Very sad news: we've received word from her literary executor that Madeline DeFrees, a Seattle poet, passed away last night. She would have been 96 years old next week.
DeFrees was widely celebrated, including a Guggenheim Fellowship in Poetry and two Washington State Book Awards. Her most recent collections were published with Copper Canyon Press. According to her website, DeFrees "spent 38 years as a nun with the Catholic Congregation of Sisters of the Holy Names of Jesus and Mary. She entered the community after high school and later requested release because, in her words, 'religious life and poetry both demand an absolute commitment.'"

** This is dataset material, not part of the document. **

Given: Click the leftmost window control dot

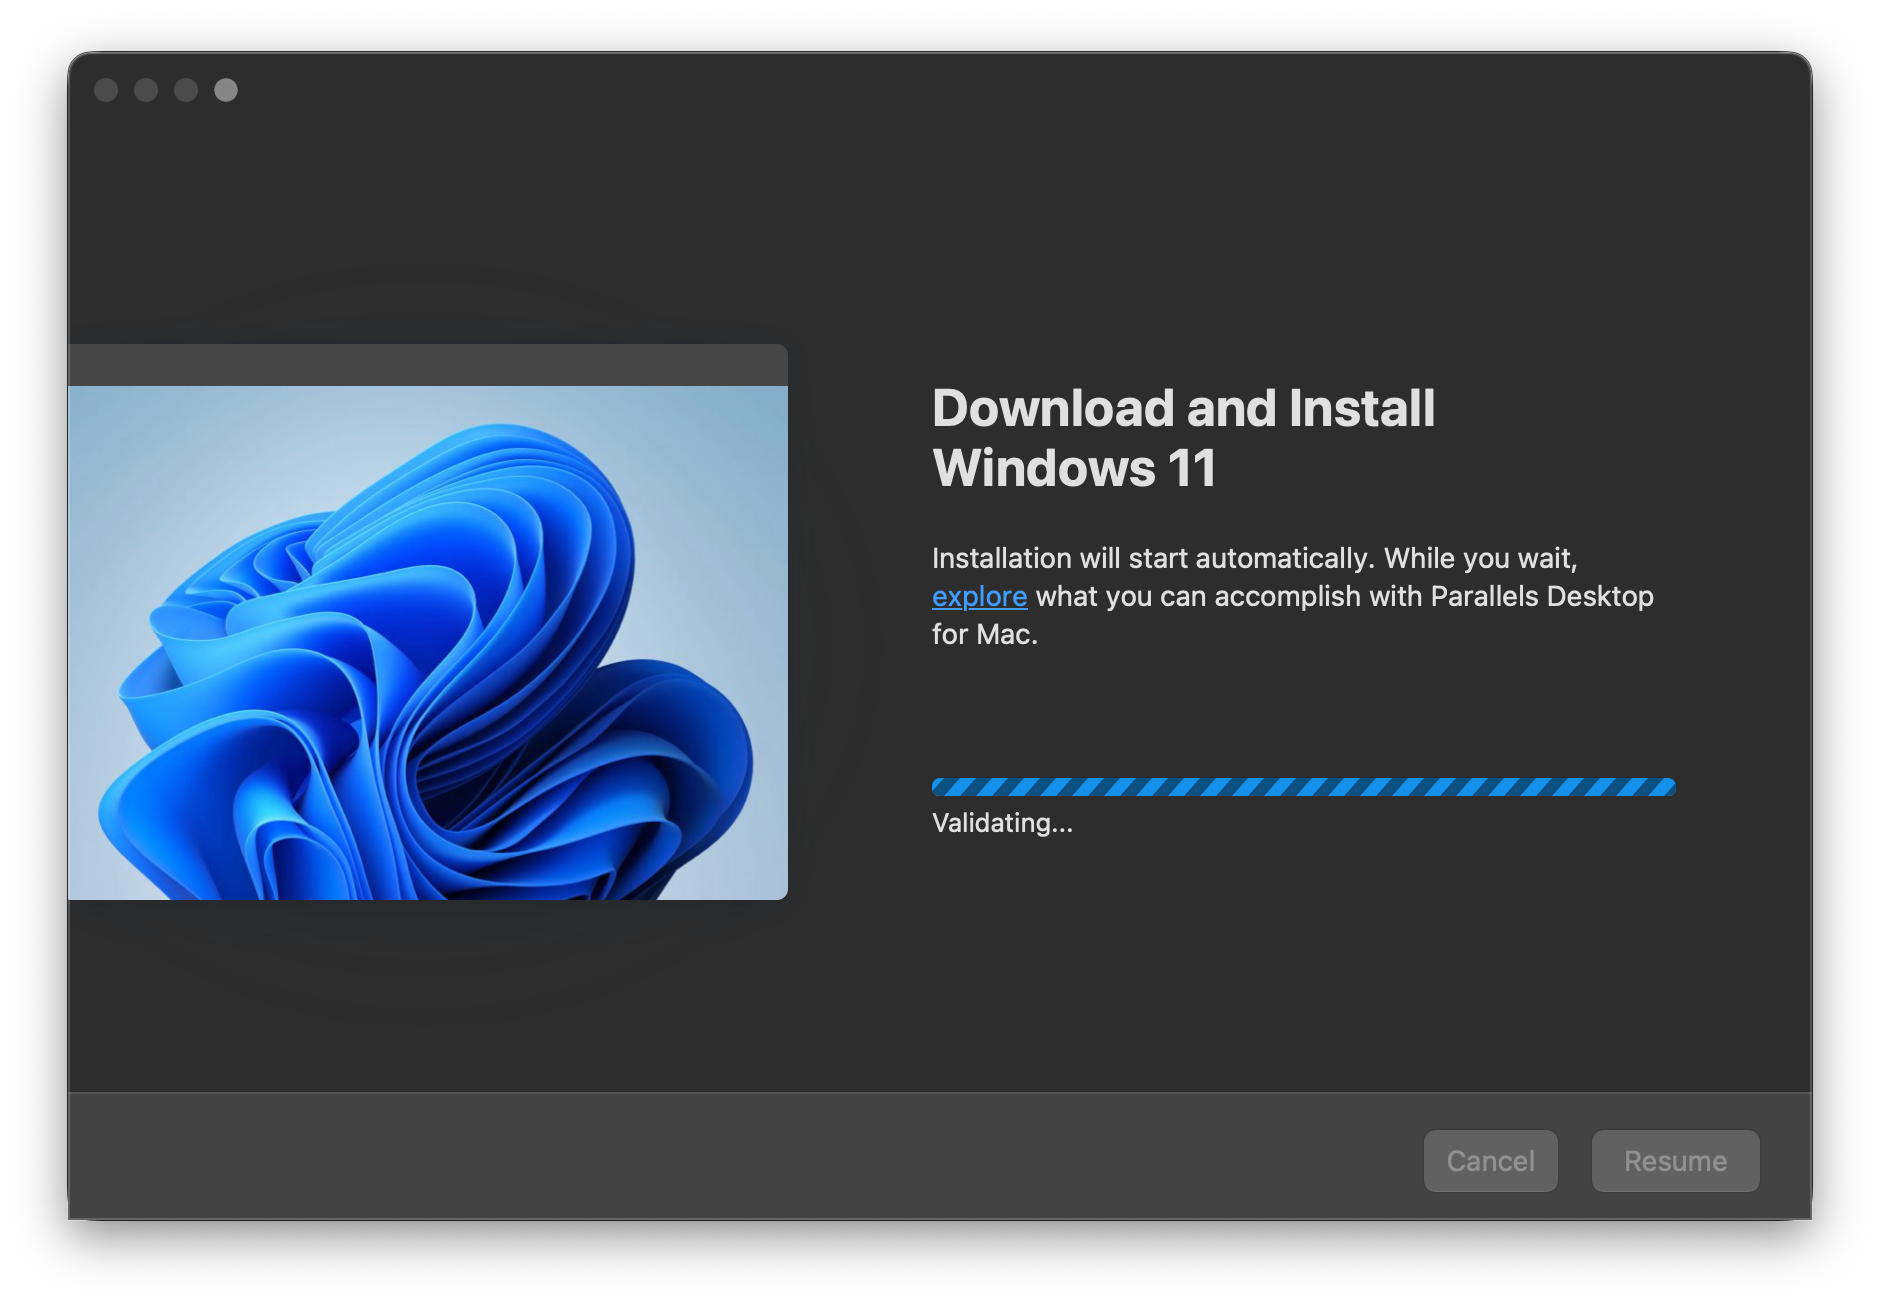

We hope to talk with some friends of DeFrees in the coming days. She had a remarkable talent; her poems were alive with a baroque imagery that most modern poets simply cannot touch. Consider "A Woman Possessed," with its ferocious bullfighting imagery, or her later poem "Still Life," which begins with these bracing lines: "After your letter arrived I left the oven on/all night and never once/put my head in it." (That whole poem is a breathtaking razor's edge of a thing, a highwire act in the middle of an earthquake.) "The Family Group" is a lamentation for a life unlived but also a clear-eyed survey of what might have been. The poet, at the zoo, sees "the child I/never had" and is overcome with a moment of longing: "I wanted to take his hand/hallucinate a husband." It's an uneasy poem, documenting an uneasy moment.
DeFrees's work demonstrates an unflinching honesty that could make many self-styled confesssional poets blush, but it never feels clumsy or leering or unwelcome. Her charge as a poet, it seems, was to capture the workings of her mind, with all its contradictions and inconsistencies, and relate it in beautiful, entrancing language. DeFrees was absolutely right; poetry demands "an absolute commitment," and she gave nothing less.